[Saved entries]
◇ ◇ ◇

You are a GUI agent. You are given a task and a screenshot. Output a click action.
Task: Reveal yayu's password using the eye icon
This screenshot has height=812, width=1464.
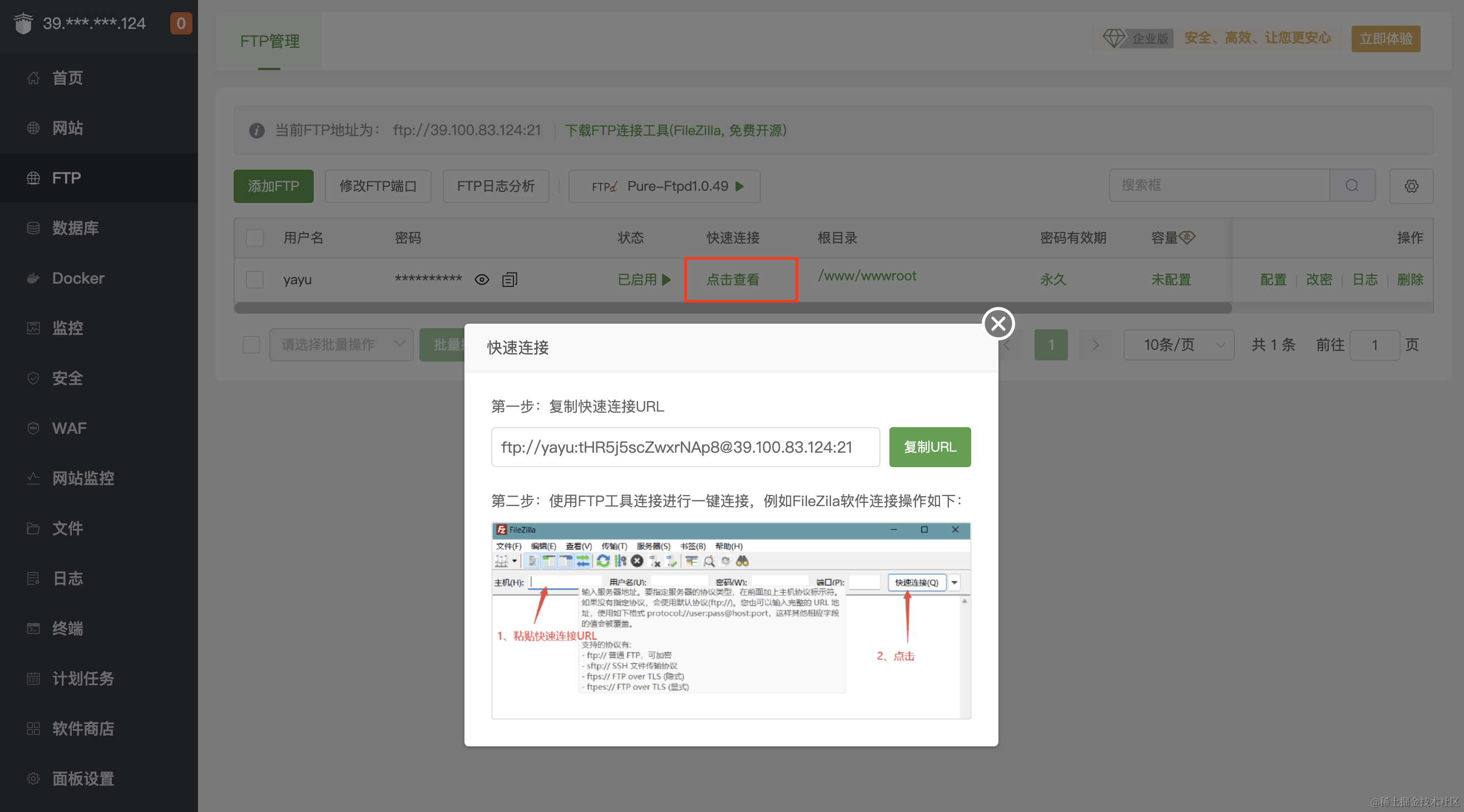[x=481, y=279]
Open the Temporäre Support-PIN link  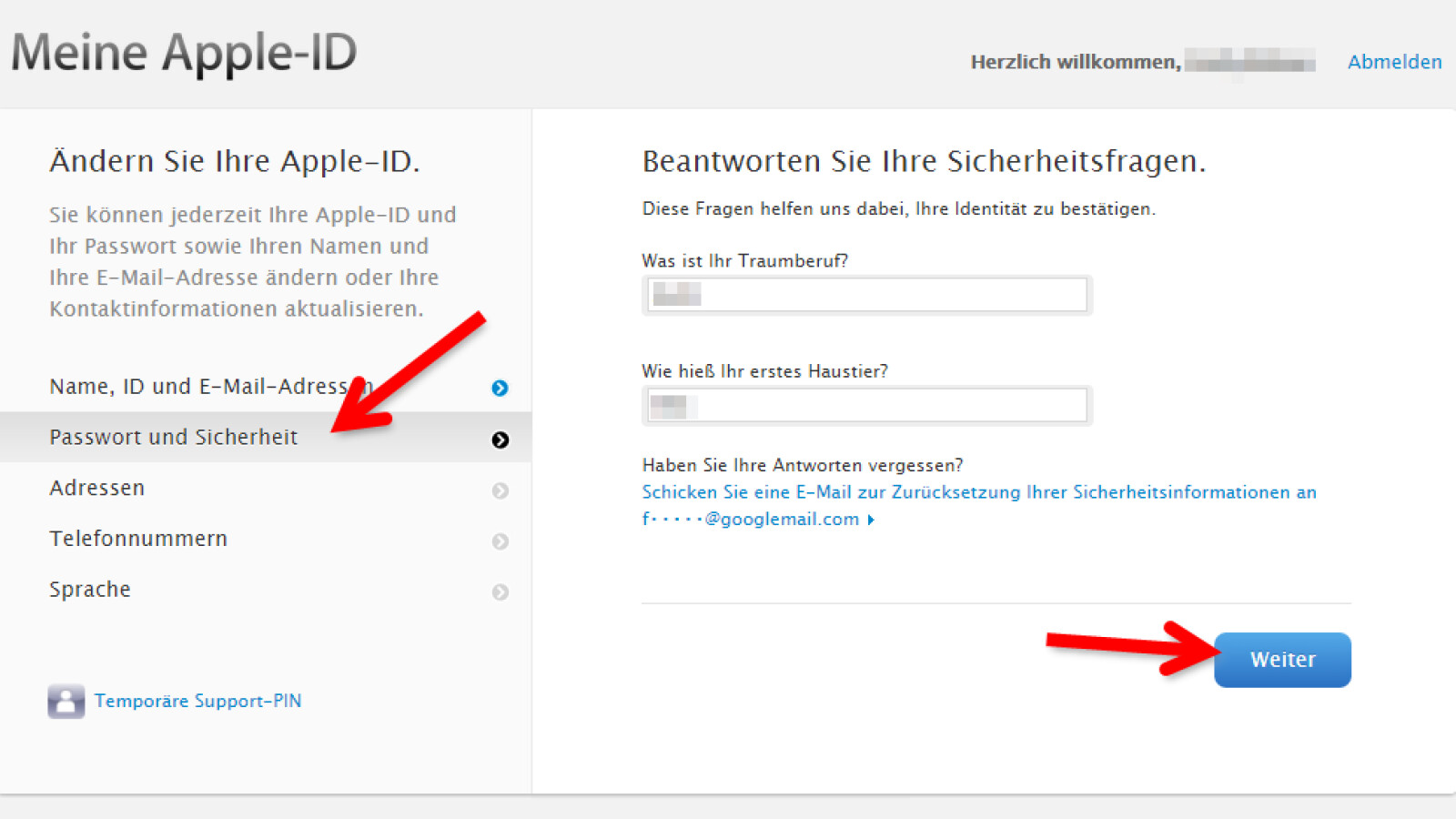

◇ ◇ ◇

Exercise » Your answer must consist solely of the lines from the one containing "Task: Reveal yayu's" through the last line of the records above, copied exactly, with every picture left out.

Task output »
Task: Reveal yayu's password using the eye icon
This screenshot has height=812, width=1464.
[x=481, y=279]
Open the Temporäre Support-PIN link  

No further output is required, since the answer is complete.